On lira aussi le roman d’Evelyne Trouillot (née en 1954), Désirée Congo (2020) où le mixte Histoire/Fiction, cher à l’écrivaine, explore la période à Saint Domingue, entre 1791 et la cérémonie de Bois Caïman, et 1803, la Bataille de Vertières entraînant 1804, la proclamation de la République d’Haïti. Elle met en exergue, les trois appréciations de la date de 1804, de l’historien Michel-Rolph Trouillot qui éclairent le point de vue de la narration dans ce roman :
« 1804. La fin de l’épopée. Haïti accède à l’indépendance avec près d’un demi-million d’Africains qui se sont libérés par la force des armes.
1804. Les dirigeants racistes de l’Europe et des États-Unis voient avec crainte l’apparition subite et imprévue (malgré les signes) d’un État indépendant, bâti sur les ruines de la colonie la plus rentable que l’Europe ait connue jusque là.
1804. C’était une rupture en avance sur le temps, en avance même je dirais (blasphème !) sur l’Histoire telle que le monde la connaissait. Les conséquences sont aussi nobles que tumultueuses ».
Je souhaiterais terminer cet article par la voix de Yanick Lahens (née en 1953), dans un article à lire entièrement où elle expose tout ce que son pays a subi du fait du néocolonialisme, avec la dette imposée en 1825 par la France [L'Histoire, N° 531. Mai 2025, « Haïti, La Révolution des esclaves »]. Commémoration à l'Hôtel de la Marine du bicentenaire de la dette d'Haïti. C’est sa réponse à la première question qui sera ma conclusion : L’Histoire : Esclavage, catastrophes naturelles, violences et corruption… Comment réagissez-vous lorsque l’on évoque la « malédiction » d’Haïti ?
Yanick Lahens : Je refuse d’emblée de parler de fatalité. Un terme dangereux qui en dit long sur l’ignorance entretenue autour de ce pays.
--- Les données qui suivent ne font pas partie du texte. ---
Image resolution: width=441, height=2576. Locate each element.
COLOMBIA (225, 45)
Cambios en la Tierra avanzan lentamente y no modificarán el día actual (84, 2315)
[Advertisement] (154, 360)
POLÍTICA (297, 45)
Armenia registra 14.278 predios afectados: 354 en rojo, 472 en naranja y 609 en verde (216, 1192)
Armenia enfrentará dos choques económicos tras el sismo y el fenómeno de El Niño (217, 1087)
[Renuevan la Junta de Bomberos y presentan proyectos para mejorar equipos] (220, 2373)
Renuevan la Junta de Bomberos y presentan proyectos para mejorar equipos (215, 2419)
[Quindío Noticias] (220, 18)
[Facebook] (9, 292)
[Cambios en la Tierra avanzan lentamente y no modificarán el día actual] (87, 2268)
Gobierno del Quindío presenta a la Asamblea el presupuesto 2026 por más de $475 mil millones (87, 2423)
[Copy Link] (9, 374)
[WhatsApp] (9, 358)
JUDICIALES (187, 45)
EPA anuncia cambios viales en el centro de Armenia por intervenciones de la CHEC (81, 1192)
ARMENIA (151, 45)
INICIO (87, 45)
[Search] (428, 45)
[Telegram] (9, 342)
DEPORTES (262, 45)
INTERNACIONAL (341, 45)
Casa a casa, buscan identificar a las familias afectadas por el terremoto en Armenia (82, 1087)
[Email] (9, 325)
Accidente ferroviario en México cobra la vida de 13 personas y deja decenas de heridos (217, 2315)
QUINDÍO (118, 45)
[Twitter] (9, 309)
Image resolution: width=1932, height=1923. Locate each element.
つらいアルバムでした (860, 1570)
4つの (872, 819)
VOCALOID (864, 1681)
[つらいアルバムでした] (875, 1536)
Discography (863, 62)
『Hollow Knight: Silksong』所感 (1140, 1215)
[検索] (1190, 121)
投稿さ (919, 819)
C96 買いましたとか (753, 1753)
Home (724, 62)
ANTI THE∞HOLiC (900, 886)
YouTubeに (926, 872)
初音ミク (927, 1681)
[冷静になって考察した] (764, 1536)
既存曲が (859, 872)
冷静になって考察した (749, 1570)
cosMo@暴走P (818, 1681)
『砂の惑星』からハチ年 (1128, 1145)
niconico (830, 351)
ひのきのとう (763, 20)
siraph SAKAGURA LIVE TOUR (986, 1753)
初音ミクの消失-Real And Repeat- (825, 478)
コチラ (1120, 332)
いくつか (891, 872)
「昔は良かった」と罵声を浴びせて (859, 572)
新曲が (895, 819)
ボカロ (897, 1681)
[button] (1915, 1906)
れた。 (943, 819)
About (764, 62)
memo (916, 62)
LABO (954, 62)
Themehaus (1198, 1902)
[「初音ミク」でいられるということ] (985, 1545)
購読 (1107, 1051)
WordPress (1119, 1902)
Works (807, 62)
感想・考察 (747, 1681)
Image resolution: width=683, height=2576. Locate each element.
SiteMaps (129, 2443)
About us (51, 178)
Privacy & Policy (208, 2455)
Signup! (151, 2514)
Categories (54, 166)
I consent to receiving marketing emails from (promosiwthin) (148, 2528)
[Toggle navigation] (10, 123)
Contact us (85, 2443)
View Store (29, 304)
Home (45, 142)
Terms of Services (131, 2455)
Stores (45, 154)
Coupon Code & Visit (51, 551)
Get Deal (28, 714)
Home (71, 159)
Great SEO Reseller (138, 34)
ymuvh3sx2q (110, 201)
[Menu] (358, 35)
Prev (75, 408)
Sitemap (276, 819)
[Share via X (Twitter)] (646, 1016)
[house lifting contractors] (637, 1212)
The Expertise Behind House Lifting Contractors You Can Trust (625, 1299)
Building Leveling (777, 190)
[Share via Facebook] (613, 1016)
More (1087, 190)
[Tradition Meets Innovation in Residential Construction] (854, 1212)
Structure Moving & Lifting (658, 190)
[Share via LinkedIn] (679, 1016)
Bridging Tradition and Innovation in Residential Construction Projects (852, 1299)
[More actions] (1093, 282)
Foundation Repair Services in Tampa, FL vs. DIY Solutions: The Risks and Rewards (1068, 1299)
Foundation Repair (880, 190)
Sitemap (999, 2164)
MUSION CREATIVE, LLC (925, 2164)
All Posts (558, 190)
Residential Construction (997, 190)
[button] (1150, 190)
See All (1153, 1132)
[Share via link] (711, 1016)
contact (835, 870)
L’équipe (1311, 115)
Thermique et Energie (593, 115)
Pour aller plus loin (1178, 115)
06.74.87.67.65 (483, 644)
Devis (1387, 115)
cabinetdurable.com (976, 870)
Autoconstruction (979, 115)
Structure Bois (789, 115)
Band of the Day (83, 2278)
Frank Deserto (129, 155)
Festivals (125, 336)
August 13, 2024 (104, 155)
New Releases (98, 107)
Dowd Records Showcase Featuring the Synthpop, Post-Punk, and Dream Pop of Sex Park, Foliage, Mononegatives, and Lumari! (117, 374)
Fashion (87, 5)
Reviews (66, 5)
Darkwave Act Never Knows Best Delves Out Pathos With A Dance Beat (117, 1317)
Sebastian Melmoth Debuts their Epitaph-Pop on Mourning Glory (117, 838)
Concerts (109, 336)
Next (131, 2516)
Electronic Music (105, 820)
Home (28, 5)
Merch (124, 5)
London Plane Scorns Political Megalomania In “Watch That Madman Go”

Ignorance propre à nourrir des stéréotypes têtus. Je parlerais plutôt de hasards qui ont tissé la trame de notre histoire. Un hasard climatique qui nous a placés sur la route des cyclones, un hasard géologique qui fait d’Haïti une terre traversée d’un réseau de failles. Un hasard géographique qui fait de nous l’« arrière-cour » des États-Unis. Mais le hasard qui compte le plus est de toute évidence celui de l’histoire. Voilà en effet un bout d’île de 27 000 km2 qui a osé défier l’expansion de l’empire français, dont la puissance reposait sur le colonialisme, le racisme et le capitalisme de la dévoration. C’est ce hasard historique, vécu comme un « impensable » (Michel-Rolph Trouillot), qui a biaisé beaucoup de lectures des événements survenus en Haïti et nourri un narratif d’une cécité rassurante sur la fatalité et la malédiction ».

Ana Lucia Araujo, Réparations - Combats pour la mémoire de l’esclavage (XVIIIe-XXIes.), traduction de l'anglais par Souad Degachi et Maxime Shelledy, Le Seuil, "L'Univers historique", avril 2025, 403 pages, 25 euros.